This series is a collection of moods, moments, themes, and images that emerge from the story that is my earliest memory:
Reaching back as far as I can, I find a memory of my Pop and I in a skiff that he built and called the Whisper. I loved that boat the way a child loves a family pet. We were deep in a star-thick night, skimming over the mirror flat bay of our home—a small, coastal town guarded by the massive bulk of Morro Rock. I was around two years old.

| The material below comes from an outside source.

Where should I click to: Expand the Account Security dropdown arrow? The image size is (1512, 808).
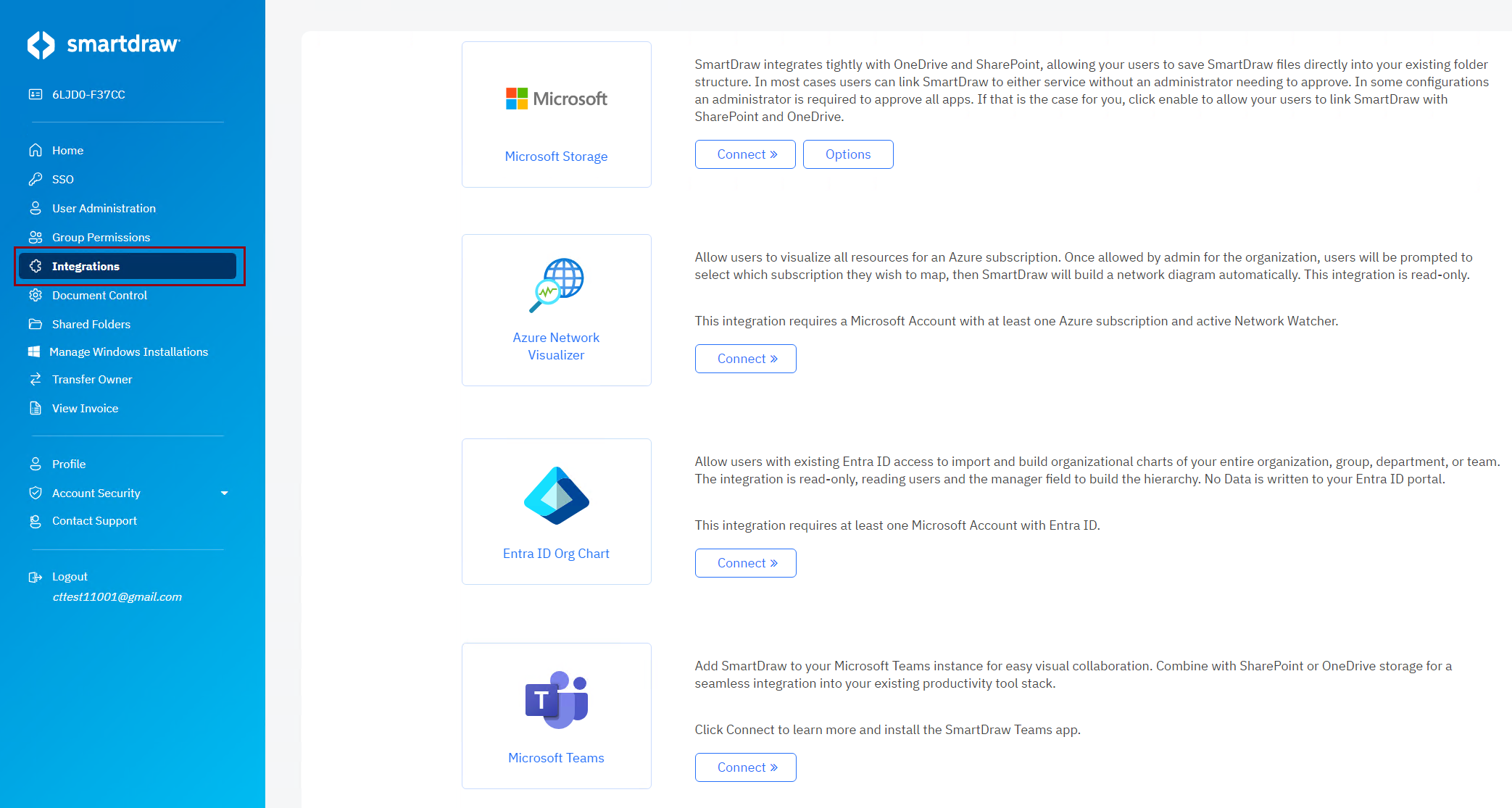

That night, we were one of many skiffs in a darting squadron of revelers. Voices, laughter, and outbursts of song echoed and bounced around me. The grown-ups were always goofing off, and here their goofing was at its best. There was a vitality to them when they were outdoors, with strength and skill they wielded the oars, controlled the boats—most of which they had built themselves. Our frictionless speed filled me with an exhilarating courage, a particular state of being that I still chase to this day. The vast dome of shining stars and the mystery of the endless waters had me wondering at the hugeness laid out before tiny me. The sheer scale of it all lulled me into a pleasant disorientation.
And then, click! A switch flipped and initiated a permanent change in my frame of reference. It was as if my brain, in that moment, had grown just enough connections to shift into self-awareness. Left behind was the toddler perspective of being at the center of a constant now. I began to register a sense of earlier and later, our progression across the broad bay became a visual indication of the passing of time. I began to understand myself as a creature in relationship with other creatures. I considered the various connections between us and thought about where we had been compared to where we were going—and the stars, they wheeled above us in relationship with the steady roil of sea below.

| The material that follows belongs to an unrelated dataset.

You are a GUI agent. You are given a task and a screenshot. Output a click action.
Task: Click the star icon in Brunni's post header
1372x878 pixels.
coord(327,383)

This reverie was interrupted by Pop, who said, “Look down, kid.” He used his big, laughing Father voice, so I knew it meant something good. No time wasted, I grasped the bulwark, leaned way out and peered down into the silken, black waters. A beat. And then, in silent eruption, brilliant blue lights burst forth from within the flawless dark. They formed a trail, falling back from our stern as we leapt forward.
Stunned, I turned to check Pop’s face, my glance telegraphing some eight questions in a flash. Pop was just grinning, beaming with knowing—loving every bit of my astonishment and discovery.

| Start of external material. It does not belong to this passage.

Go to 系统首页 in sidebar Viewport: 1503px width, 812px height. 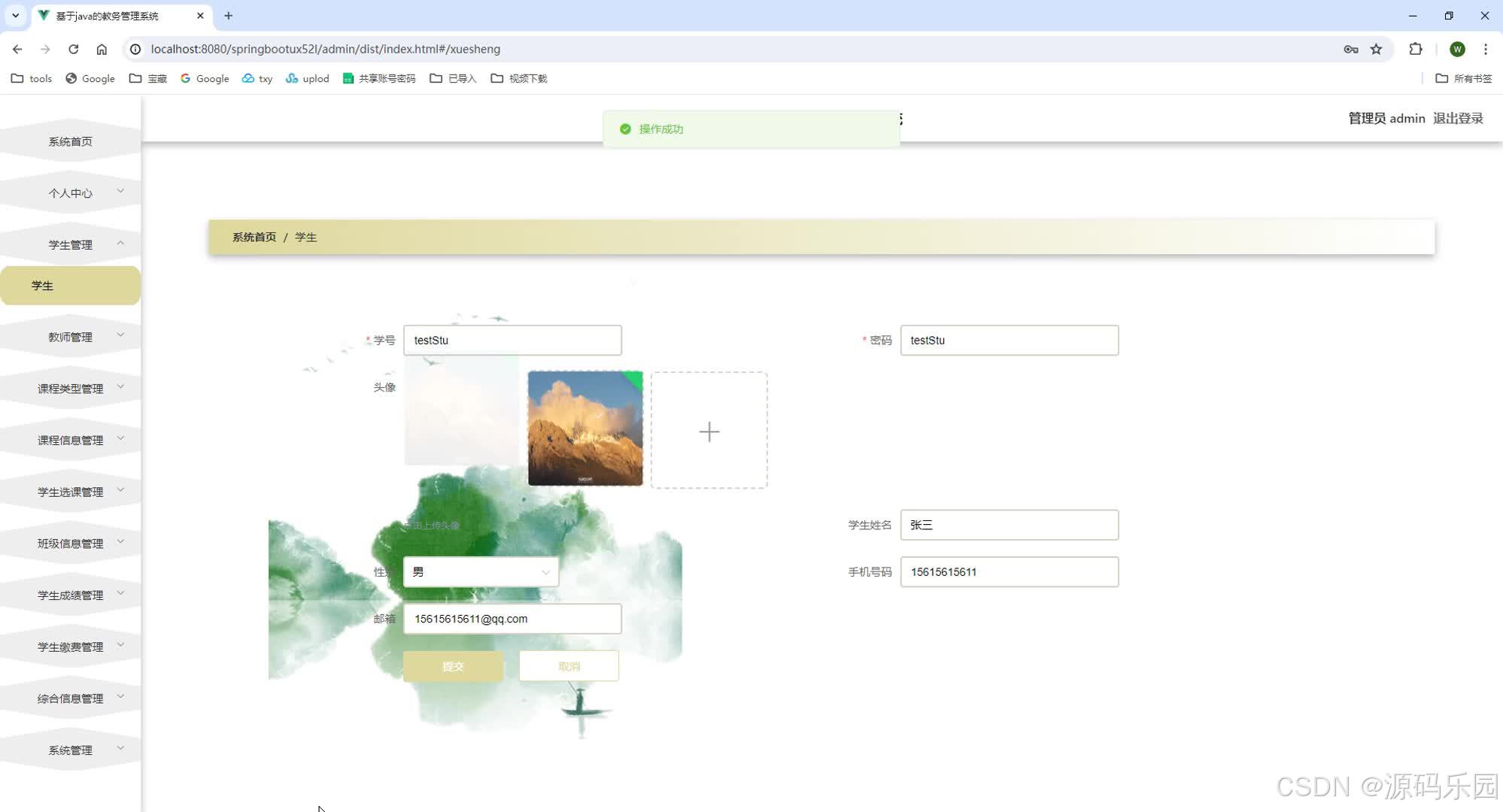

After that I could see the lights were blooming everywhere. Clouds materialized at every plunge of oars as they cut into the water, falling in cascades as the oars cycled out. Each boat made its own watery trail of light. For hours, all night long, a lifetime, I don’t know, I was lost in the strange beauty of those lights. My concentration absolute, my curiosity ravenous for the What?! Why? How? of them. My eyes devoured the feast.
That night on the bay shifted my experience of the world permanently. It marked the beginning of my sense of time, it placed me into awe in the face of the huge and mysterious, and gently nestled me in a humble joy knowing my small spark was in relationship with it. With shocked delight I received what those lights had to tell me—that I did not see the whole picture. And, that at any moment something new, true, and beautiful might emerge.
Pop told me later what those lights were, and that there were called bioluminescence. A word that, like a little poem, meant: Life and light.